Ya kembali lagi soal Laskar Pelangi, perjalanan pendidikan adik-adik yang cukup untuk membuat satu tim sepak bola ini tidaklah mudah. Satu di antaranya akhirnya keluar beberapa hari yang lalu, Saidah. Saya berencana kembali mengunjungi rumahnya (hal yang rasanya sudah menjadi rutinitas, datang ke rumah mereka tuk mengajak agar mau datang ke sekolah), menanyakan apa hal yang membuatnya berhenti, namun belum kesampaian karena kondisi fisik yang memaksa tuk beristirahat. Tantangan baru muncul memacu adrenalin, berpacu menerka-nerka lalu mengarang solusi dari data-data yang tentu bukan fakta karena saya tidak tahu alasan sesungguhnya Saidah berhenti.
Ini baru masalah pertama, masalah yang datang lebih cepat dari pada saat Lintang memutuskan untuk berhenti bersekolah juga. Mungkin bakal ada masalah lainnya ke depan. Apakah mereka bisa lulus minimal mendapat ijazah SMP walau ijazah paket B? Atau satu per satu akan kandas?
Entahlah.
Tapi bukankah hidup menjadi menarik karena hidup itu penuh misteri dan mimpi menjadi kebanggaan saat kita sanggup memperjuangkan sesuatu yang tidak pasti?
Setidaknya perjalanan mereka masih panjang, masih 2,5 tahun lagi sebelum berniat untuk menyerah. Yang perlu saya lakukan hanyalah terus berusaha, bermain bersama mereka dan saling berjalan beriringan untuk menggapai mimpi-mimpi mereka yang terdengar sederhana.
Alhamdulillah saya tidak bergerak sendiri, ada tiga orang sahabat lainnya yang turut membantu. Ke depannya, mungkin saya akan sering bercerita tentang mereka, bercerita soal watak masing-masing mereka, atau mungkin sesekali perihal mimpi-mimpi mereka ke depannya, atau mungkin menulis novel inspiratif seperti Laskar Pelangi. Eit, tapi mereka bukan Laskar Pelangi, mereka punya cerita yang lebih unik, dan yang saya yakini cerita mereka lebih seru.

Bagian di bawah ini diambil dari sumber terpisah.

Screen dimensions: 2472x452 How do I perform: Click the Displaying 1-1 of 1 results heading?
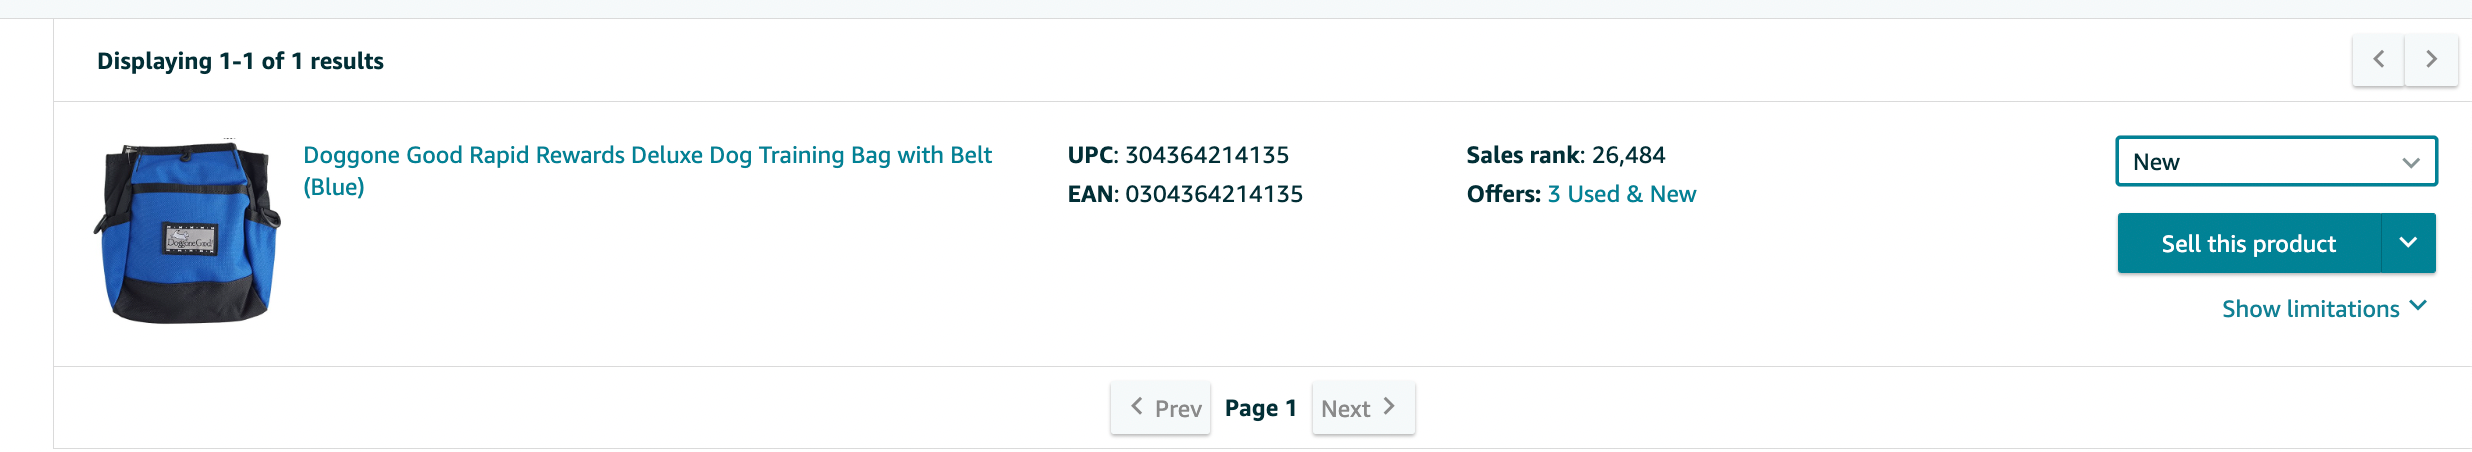[x=240, y=61]
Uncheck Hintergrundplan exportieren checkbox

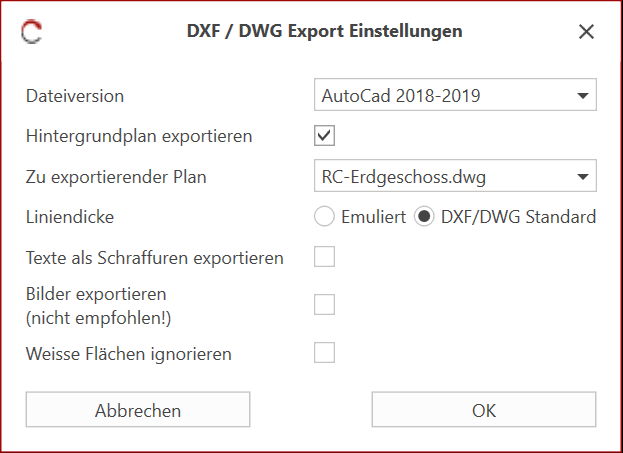pyautogui.click(x=324, y=135)
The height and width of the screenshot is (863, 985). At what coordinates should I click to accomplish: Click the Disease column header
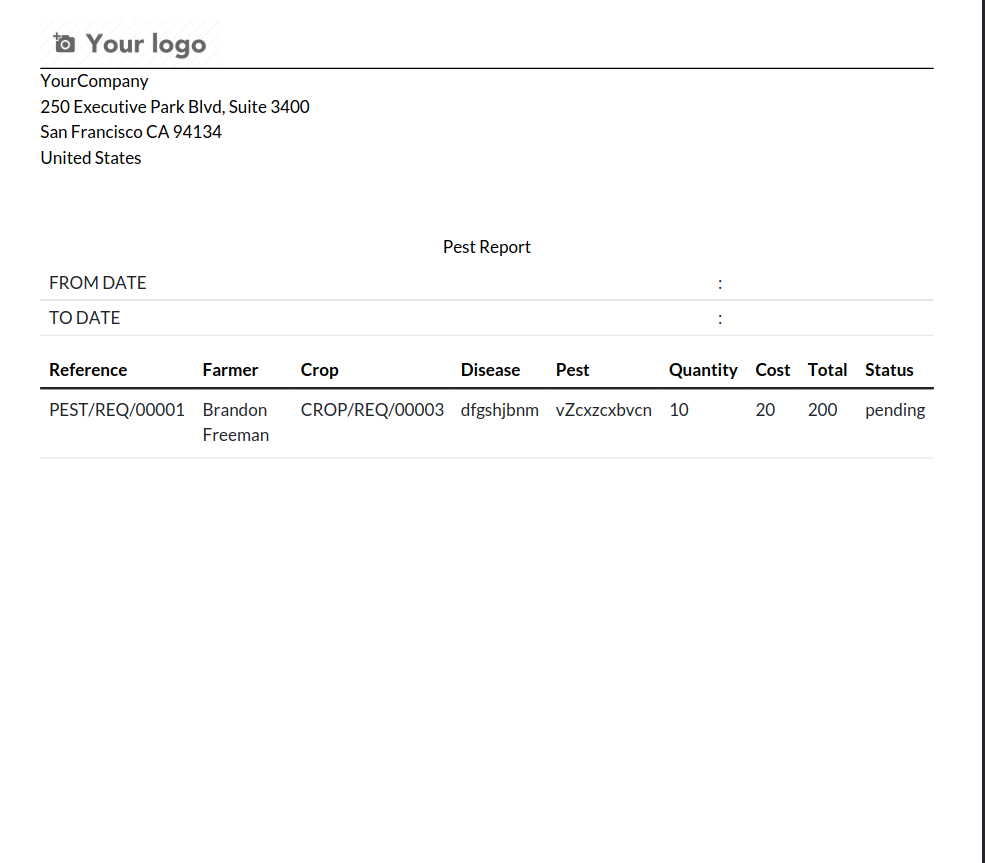point(490,370)
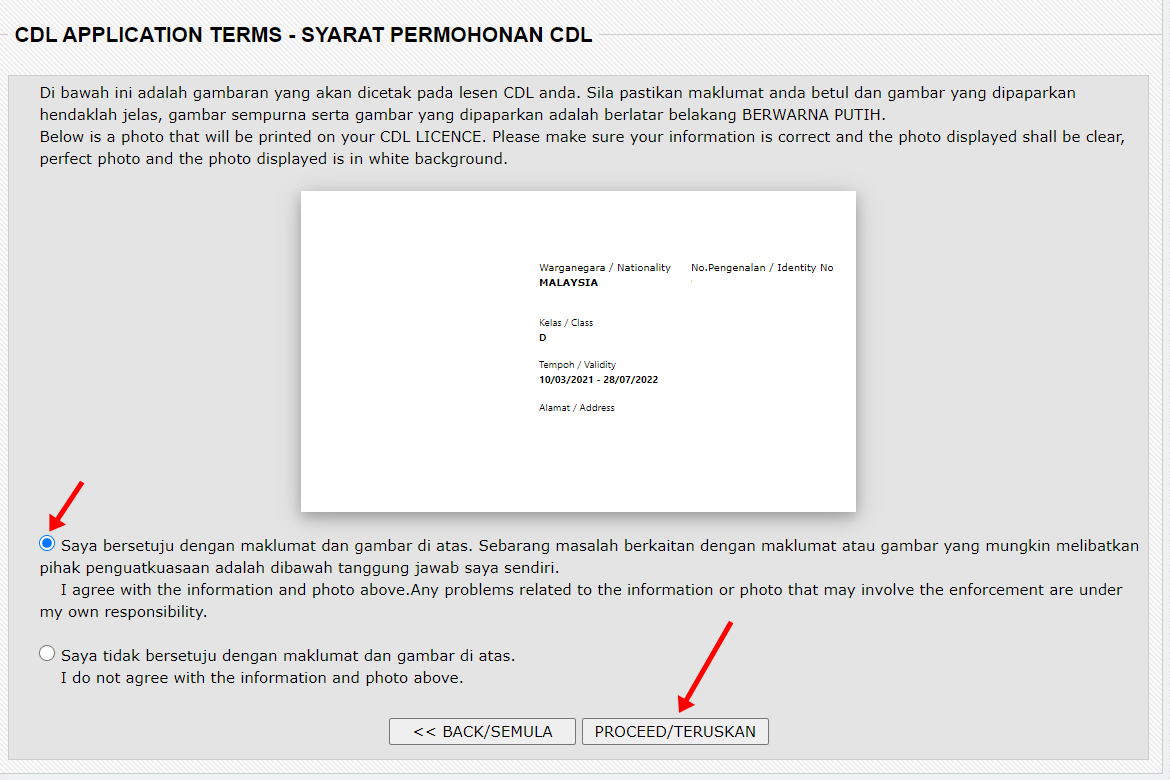Click the 'I agree with the information' label text
This screenshot has height=780, width=1170.
pos(590,590)
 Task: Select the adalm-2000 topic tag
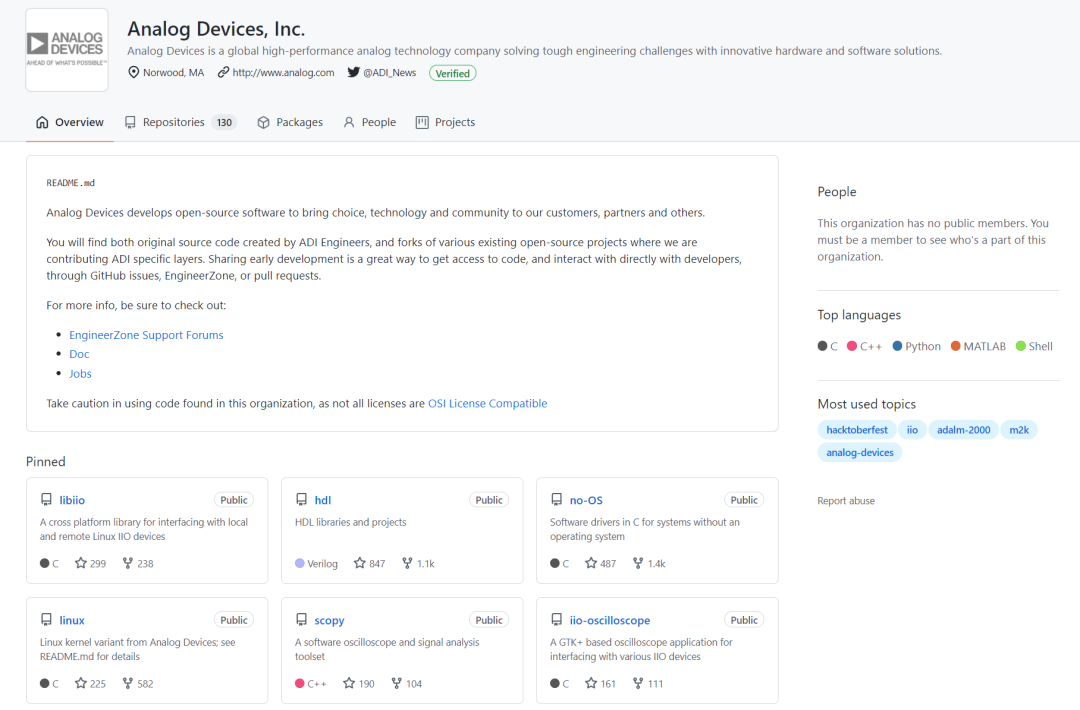[963, 430]
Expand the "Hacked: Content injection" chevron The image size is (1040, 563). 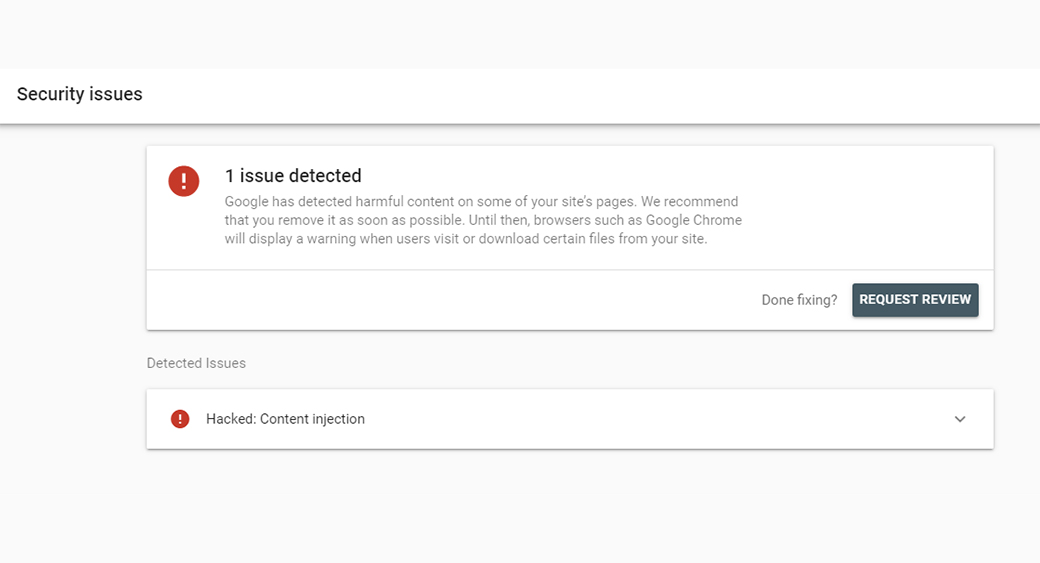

Mereka lebih spesial dari sekedar pemimpi, karena mereka bukan Laskar Pelangi, mereka adalah pejuang mimpi. Mereka bukan Laskar Pelangi karena mereka memiliki cerita mereka sendiri. Mereka adalah anak-anak yang orang lain tidak perlu tahu kisah sedih mereka, cukup lihat perjuangan mereka saja, mereka adalah anak-anak yang datang belajar bukan karena takut dicatat absen bila tidak hadir, tapi mereka yang bersekolah karena kemauan pribadi. Karena mereka adalah................, hmm entahlah saya belum menemukan nama untuk julukan mereka.